1−1
私は天才的科学者、入宮誠の一人娘だ。父は名門国立大学を卒業した後、世界の最前線で活躍する研究チームに研究者として配属した。そこで、様々な理由で親を失くしてしまった子どものために、教育ロボット「GEL」を開発した。その後、更なる発展が望まれたが、研究の実験中に、不慮の事故で父は亡くなった。「GEL」もまた、開発当初のプロトタイプしか残らなかった。
母も同じ不慮の事故で亡くなった。母は父と同じ研究チームに配属していた。どうやら父は一目惚れしたらしい。その末付き合うことになり、結婚し、私が生まれた。
こうして、両親を失くした私は唯一現存する「GEL」によって育てられることになった。私が六歳の頃だった。私は「GEL」のことをジェルと呼ぶことにした。ジェルとの生活は、一般的な子育てと何の遜色もない。あえて違いをいうのであれば、両親ともに若くして世界で活躍していたため、金銭面には困らなかったことだ。普通子育てというものは、仕事に働きながら子どもの面倒を見るのが一般的である。しかし、お金があり、ジェルもいたため、私はどこかの保育施設に預けられることもなく、常にジェルと共にすることができたのだ。ジェルもまた、私の幼い記憶頼りになるので少し曖昧だが、父の姿に似ていた。父親の整髪してないボサボサの髪と、使い古した黒縁眼鏡は、もう父そっくりである。開発者が父だったからなのだろうか、音声も父の声色を若干感じ取れる。母こそいないものの、私は父子家庭として、所謂普通に育てられたのだ。

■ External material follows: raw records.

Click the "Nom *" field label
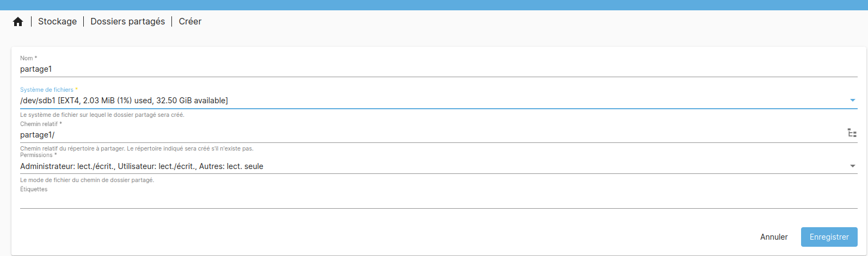The width and height of the screenshot is (868, 256). [x=28, y=58]
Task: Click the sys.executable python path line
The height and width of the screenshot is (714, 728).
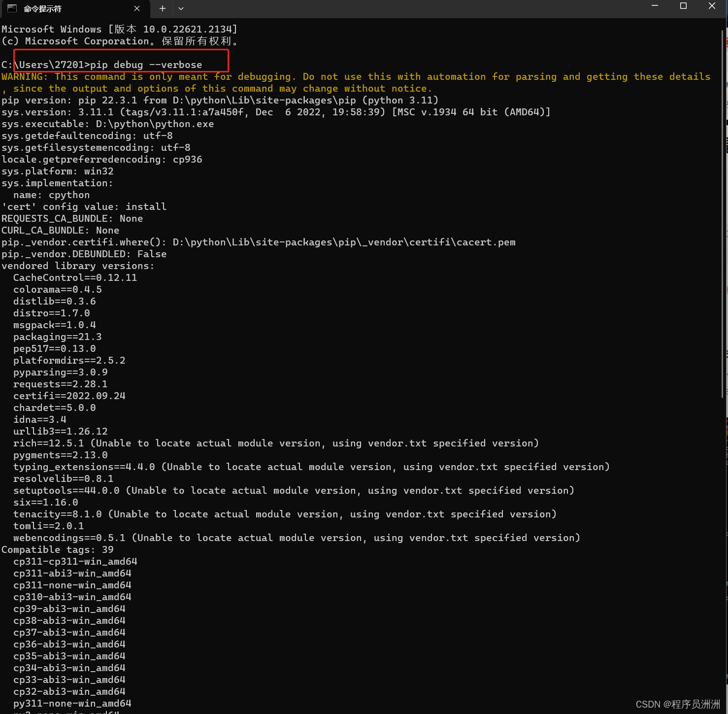Action: (x=107, y=124)
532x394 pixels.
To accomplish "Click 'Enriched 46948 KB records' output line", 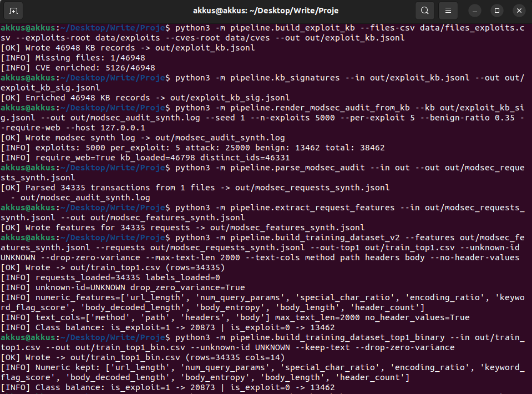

しかし、ジェルはどうやら私の将来を危惧していたらしい。学業のことや、料理の仕方、買い物の仕方、洗濯の仕方から、排泄の仕方、マナー、女としての性知識まで教えてもらった。男に襲われないため、護身術も教えてもらった。あとお金を自分で稼げる年になれば、私は自立ができる人間だった。教育としては完璧なはずだった私には何が欠けているのだろうか。将来を危惧する理由がどこにあるのだろうか。
ジェルはある日こう言った。
「識様。所詮私は機械なのです。機械は、人の子を産みません。機械を産むのです」
何を言っているのか分からなかった。
「識様。学校へ行きましょう。学校で、 人の子として育ててもらうのです」
「ジェルに分からないことなんてあるの?」
「私には人工知能によって、知識はいくらでも蓄えられます。しかし識様、私機械にはどうしても教えられないものがあるのです」
私はここで、ジェルのことを訝しんだ記憶がある。そして、問いただす。
「それは?」
「それは……人との関わりと、感情です」
果たして、人間関係と感情が、生活していく上で必要なのか分からなかった。現に、両親を亡くしてから約十年の歳月が過ぎようとしているが、生活に困ったことはない。しかし、その時の私は特に何も考えもせず、ジェルが言ったことだからと頷き、高校へ入学することを決意したのだ。
そうして私、入宮識は私立星見台高校へ入学した。